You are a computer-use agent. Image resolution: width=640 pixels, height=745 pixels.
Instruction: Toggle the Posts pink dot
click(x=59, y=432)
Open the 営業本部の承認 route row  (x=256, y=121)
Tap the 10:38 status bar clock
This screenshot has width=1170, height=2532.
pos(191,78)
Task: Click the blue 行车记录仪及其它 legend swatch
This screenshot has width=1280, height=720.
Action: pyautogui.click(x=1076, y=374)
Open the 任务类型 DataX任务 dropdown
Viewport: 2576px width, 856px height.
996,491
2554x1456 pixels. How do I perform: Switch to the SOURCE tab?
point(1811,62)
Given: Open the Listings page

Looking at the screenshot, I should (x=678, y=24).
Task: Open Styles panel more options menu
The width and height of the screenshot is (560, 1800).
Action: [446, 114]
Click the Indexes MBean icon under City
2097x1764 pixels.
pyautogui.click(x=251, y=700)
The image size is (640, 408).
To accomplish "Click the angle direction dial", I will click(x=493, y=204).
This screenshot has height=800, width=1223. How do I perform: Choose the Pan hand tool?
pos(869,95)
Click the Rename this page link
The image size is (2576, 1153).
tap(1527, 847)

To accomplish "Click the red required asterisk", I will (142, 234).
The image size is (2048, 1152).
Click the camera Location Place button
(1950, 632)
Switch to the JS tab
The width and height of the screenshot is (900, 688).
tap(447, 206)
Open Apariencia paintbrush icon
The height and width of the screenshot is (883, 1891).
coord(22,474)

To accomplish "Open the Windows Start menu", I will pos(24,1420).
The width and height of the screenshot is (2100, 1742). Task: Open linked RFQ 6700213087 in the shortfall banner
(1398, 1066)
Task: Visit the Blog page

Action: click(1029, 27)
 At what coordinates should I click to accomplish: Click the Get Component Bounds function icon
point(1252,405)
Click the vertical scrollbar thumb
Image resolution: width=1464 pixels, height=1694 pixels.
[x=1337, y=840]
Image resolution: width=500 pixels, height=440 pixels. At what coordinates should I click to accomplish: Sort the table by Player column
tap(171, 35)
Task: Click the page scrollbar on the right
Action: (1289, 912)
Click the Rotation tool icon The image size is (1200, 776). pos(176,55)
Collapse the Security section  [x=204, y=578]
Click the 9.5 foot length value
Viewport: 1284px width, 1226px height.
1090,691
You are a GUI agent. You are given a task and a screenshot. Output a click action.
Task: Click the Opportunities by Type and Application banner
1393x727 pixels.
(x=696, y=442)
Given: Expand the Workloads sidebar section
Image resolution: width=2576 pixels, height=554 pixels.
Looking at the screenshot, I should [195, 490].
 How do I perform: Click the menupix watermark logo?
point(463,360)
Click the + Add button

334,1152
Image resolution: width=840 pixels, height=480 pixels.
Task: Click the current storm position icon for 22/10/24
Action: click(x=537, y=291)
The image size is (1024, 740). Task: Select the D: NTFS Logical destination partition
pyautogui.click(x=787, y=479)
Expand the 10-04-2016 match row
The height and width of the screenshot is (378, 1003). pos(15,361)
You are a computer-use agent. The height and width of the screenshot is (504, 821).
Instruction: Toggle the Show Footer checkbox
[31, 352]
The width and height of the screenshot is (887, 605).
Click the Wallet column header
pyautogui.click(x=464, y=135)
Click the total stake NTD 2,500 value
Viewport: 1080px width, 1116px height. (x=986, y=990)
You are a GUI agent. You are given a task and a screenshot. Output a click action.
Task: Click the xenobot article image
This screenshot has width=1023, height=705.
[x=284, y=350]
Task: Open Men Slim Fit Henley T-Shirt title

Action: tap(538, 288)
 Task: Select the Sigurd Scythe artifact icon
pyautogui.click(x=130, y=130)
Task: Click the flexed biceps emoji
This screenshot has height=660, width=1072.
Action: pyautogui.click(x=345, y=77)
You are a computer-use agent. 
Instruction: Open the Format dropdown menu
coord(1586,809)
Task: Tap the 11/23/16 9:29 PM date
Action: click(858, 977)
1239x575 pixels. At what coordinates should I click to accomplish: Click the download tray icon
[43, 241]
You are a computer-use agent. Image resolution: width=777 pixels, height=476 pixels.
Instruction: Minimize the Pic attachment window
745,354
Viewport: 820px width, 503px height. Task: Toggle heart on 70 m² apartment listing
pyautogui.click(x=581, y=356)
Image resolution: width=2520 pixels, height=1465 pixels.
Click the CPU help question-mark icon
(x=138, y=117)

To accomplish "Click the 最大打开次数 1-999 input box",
• • •
Description of the task → Convert each nonblank line of the data above into a JSON list of strings, with one string per line.

Complete output →
[
  "You are a computer-use agent. Image resolution: width=640 pixels, height=745 pixels.",
  "Instruction: Toggle the Posts pink dot",
  "click(x=59, y=432)",
  "Open the 営業本部の承認 route row  (x=256, y=121)",
  "Tap the 10:38 status bar clock",
  "This screenshot has width=1170, height=2532.",
  "pos(191,78)",
  "Task: Click the blue 行车记录仪及其它 legend swatch",
  "This screenshot has width=1280, height=720.",
  "Action: pyautogui.click(x=1076, y=374)",
  "Open the 任务类型 DataX任务 dropdown",
  "Viewport: 2576px width, 856px height.",
  "996,491",
  "2554x1456 pixels. How do I perform: Switch to the SOURCE tab?",
  "point(1811,62)",
  "Given: Open the Listings page",
  "Looking at the screenshot, I should (x=678, y=24).",
  "Task: Open Styles panel more options menu",
  "The width and height of the screenshot is (560, 1800).",
  "Action: [446, 114]",
  "Click the Indexes MBean icon under City",
  "2097x1764 pixels.",
  "pyautogui.click(x=251, y=700)",
  "The image size is (640, 408).",
  "To accomplish \"Click the angle direction dial\", I will click(x=493, y=204).",
  "This screenshot has height=800, width=1223. How do I perform: Choose the Pan hand tool?",
  "pos(869,95)",
  "Click the Rename this page link",
  "The image size is (2576, 1153).",
  "tap(1527, 847)",
  "To accomplish \"Click the red required asterisk\", I will (142, 234).",
  "The image size is (2048, 1152).",
  "Click the camera Location Place button",
  "(1950, 632)",
  "Switch to the JS tab",
  "The width and height of the screenshot is (900, 688).",
  "tap(447, 206)",
  "Open Apariencia paintbrush icon",
  "The height and width of the screenshot is (883, 1891).",
  "coord(22,474)",
  "To accomplish \"Open the Windows Start menu\", I will pos(24,1420).",
  "The width and height of the screenshot is (2100, 1742). Task: Open linked RFQ 6700213087 in the shortfall banner",
  "(1398, 1066)",
  "Task: Visit the Blog page",
  "Action: click(1029, 27)",
  " At what coordinates should I click to accomplish: Click the Get Component Bounds function icon",
  "point(1252,405)",
  "Click the vertical scrollbar thumb",
  "Image resolution: width=1464 pixels, height=1694 pixels.",
  "[x=1337, y=840]",
  "Image resolution: width=500 pixels, height=440 pixels. At what coordinates should I click to accomplish: Sort the table by Player column",
  "tap(171, 35)",
  "Task: Click the page scrollbar on the right",
  "Action: (1289, 912)",
  "Click the Rotation tool icon The image size is (1200, 776). pos(176,55)",
  "Collapse the Security section  [x=204, y=578]",
  "Click the 9.5 foot length value",
  "Viewport: 1284px width, 1226px height.",
  "1090,691",
  "You are a GUI agent. You are given a task and a screenshot. Output a click action.",
  "Task: Click the Opportunities by Type and Application banner",
  "1393x727 pixels.",
  "(x=696, y=442)",
  "Given: Expand the Workloads sidebar section",
  "Image resolution: width=2576 pixels, height=554 pixels.",
  "Looking at the screenshot, I should [195, 490].",
  " How do I perform: Click the menupix watermark logo?",
  "point(463,360)",
  "Click the + Add button",
  "334,1152",
  "Image resolution: width=840 pixels, height=480 pixels.",
  "Task: Click the current storm position icon for 22/10/24",
  "Action: click(x=537, y=291)",
  "The image size is (1024, 740). Task: Select the D: NTFS Logical destination partition",
  "pyautogui.click(x=787, y=479)",
  "Expand the 10-04-2016 match row",
  "The height and width of the screenshot is (378, 1003). pos(15,361)",
  "You are a computer-use agent. The height and width of the screenshot is (504, 821).",
  "Instruction: Toggle the Show Footer checkbox",
  "[31, 352]",
  "The width and height of the screenshot is (887, 605).",
  "Click the Wallet column header",
  "pyautogui.click(x=464, y=135)",
  "Click the total stake NTD 2,500 value",
  "Viewport: 1080px width, 1116px height. (x=986, y=990)",
  "You are a GUI agent. You are given a task and a screenshot. Output a click action.",
  "Task: Click the xenobot article image",
  "This screenshot has width=1023, height=705.",
  "[x=284, y=350]",
  "Task: Open Men Slim Fit Henley T-Shirt title",
  "Action: tap(538, 288)",
  " Task: Select the Sigurd Scythe artifact icon",
  "pyautogui.click(x=130, y=130)",
  "Task: Click the flexed biceps emoji",
  "This screenshot has height=660, width=1072.",
  "Action: pyautogui.click(x=345, y=77)",
  "You are a computer-use agent. ",
  "Instruction: Open the Format dropdown menu",
  "coord(1586,809)",
  "Task: Tap the 11/23/16 9:29 PM date",
  "Action: click(858, 977)",
  "1239x575 pixels. At what coordinates should I click to accomplish: Click the download tray icon",
  "[43, 241]",
  "You are a computer-use agent. Image resolution: width=777 pixels, height=476 pixels.",
  "Instruction: Minimize the Pic attachment window",
  "745,354",
  "Viewport: 820px width, 503px height. Task: Toggle heart on 70 m² apartment listing",
  "pyautogui.click(x=581, y=356)",
  "Image resolution: width=2520 pixels, height=1465 pixels.",
  "Click the CPU help question-mark icon",
  "(x=138, y=117)",
  "To accomplish \"Click the 最大打开次数 1-999 input box\","
]